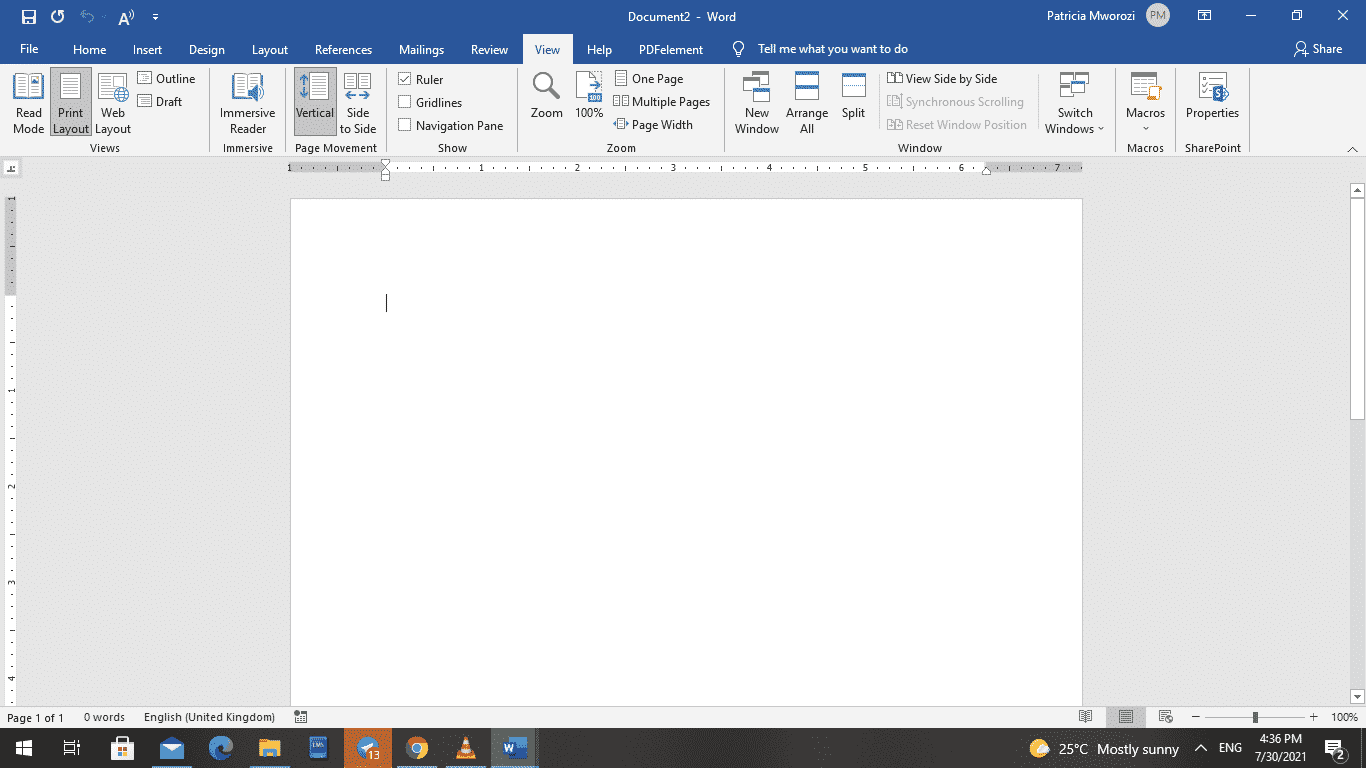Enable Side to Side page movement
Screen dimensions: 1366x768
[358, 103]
* * *
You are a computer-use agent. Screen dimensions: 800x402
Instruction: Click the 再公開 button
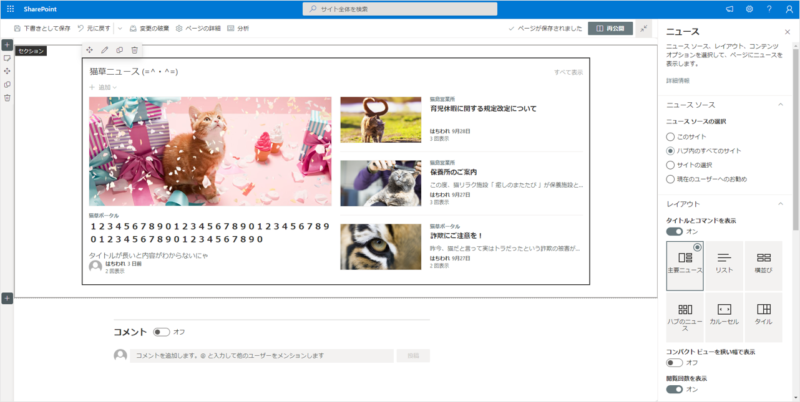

_HOW TO COMPLETE THIS TASK_. Scan the records above for the lines holding "You are a computer-use" and "Instruction: Click the 再公開 button". Transcribe those two and every line between them word for word, and no others.

_YOUR RESPONSE_.
You are a computer-use agent. Screen dimensions: 800x402
Instruction: Click the 再公開 button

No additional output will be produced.